Really if he's wedded to a bitfenix, he should be looking at something far more modest with this system... like a 560ti (with an aftermarket gpu cooler, like an ARCTIC Accelero Twin Turbo II ) + i3-3220... that type of system wouldn't have the heat issues even with all the thermal insulation being used for sound dampening around it.


----------



## thomthom

Quote:


> Originally Posted by *azanimefan*
> 
> The i7-3770s benches better in video editing and encoding then the i5, which is what the OP is planning on using this build for.


No - that is not what I'm planning on using it for... [/quote]


----------



## azanimefan

Quote:


> Originally Posted by *thomthom*
> 
> I'm fixed with the case - I've even ordered it. I keep the computer in my living room because I do not have any other place. So I want to keep it small.
> 
> I'm also fixed with nVidia. Over the last five years that has worked best for me so I'm sticking with that.
> (I model and render with SketchUp. While I don't that that as much at home any more because I do that at the office I do develop plugins for SketchUp on the side. I also use Rhino from time to time.)


Ok... then lets talk about sound dampening, and performance.

The 5xx line of nvidia cards is better for your desired use then the 6xx line. The trick is the 5xx line of nvidia cards are all power hogs and space heaters.
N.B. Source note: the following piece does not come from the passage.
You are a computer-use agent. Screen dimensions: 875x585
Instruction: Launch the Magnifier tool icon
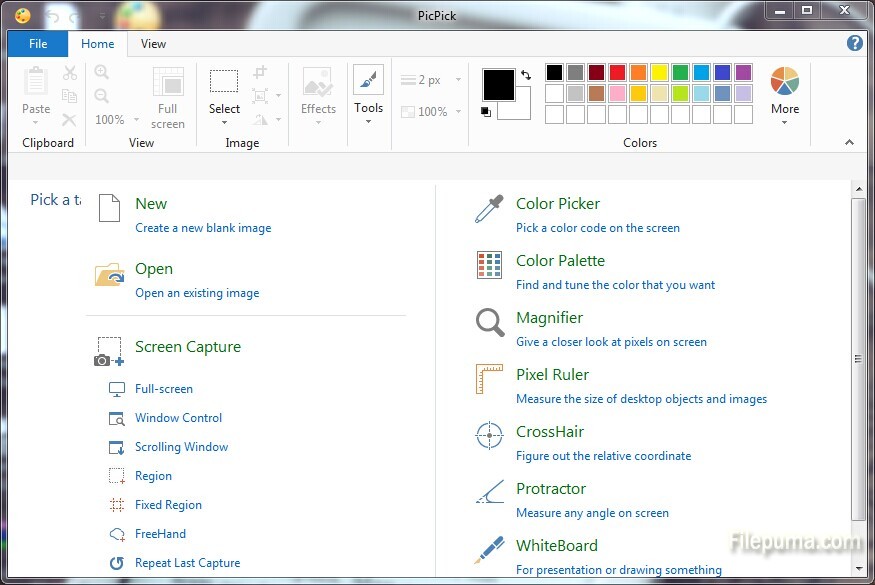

Which means we'll likely have to replace the reference gpu cooler with a 3rd party part.... in order to keep the temps and noise level down. Generally the Artic Accelero series is some of the best 3rd party _quiet_ gpu coolers around.

Something like the 560ti would be in the sweet spot for performance/price/noise/temps.

Quote:


> Originally Posted by *thomthom*
> 
> ASUS GeForce GTX 650 1GB PhysX CUDA
> GTX650-DC-1GD5
> http://www.mpx.no/k/ki.aspx?sku=760882
> 
> Anyone familiar with the noise level of this one?
> I find it hard to find reviews for specific models. Nor do any of then list dB.


again... the 6xx lineup is poor for your needs... and the 650ti even worse then the rest of the 6xx lineup.

GPU 101: When looking at GPUs for both Nvidia and Radeon, the 2nd number is the "performance" number, the first number is the generation number.

So a 5xx would be last gen gpu... and the fair comparison between nvidia cards would be a 550 to a 650. they're both from the same "performance line" only different generations. the 560ti is not in the same performance bracket of the 650ti... frankly, the 560ti will spank the 650ti. Because even though its from an older generation, its from a higher performing more feature rich "class" of GPU.

Quote:


> Originally Posted by *thomthom*
> 
> If I want to insert a DVD player - will it be hidden behind a lid in the case - so the front still looks white? Or do I need to find a white DVD player?


there are white DVD players. the doors to those dvd players are plastic... you can paint them too. and no... it's not hidden behind a door.


----------



## azanimefan

Quote:


> Originally Posted by *thomthom*
> 
> No - that is not what I'm planning on using it for...












sorry... read a 4 page post and lost the original purpose of the build.

3d modeling would make the i7-3770k the ideal choice.

it would also make the choice of GPU a bit harder... generally you'll want an nvidia... but i think i'll change my advice from the 560ti to a Quatro... unfortunately those GPUs are like thousands of dollars. They are however specifically designed for your needs. something to think about. If that's outside your budget... you'll likely need something like a 570 or 660ti... i stick with the suggestion of using an aftermarket cooler.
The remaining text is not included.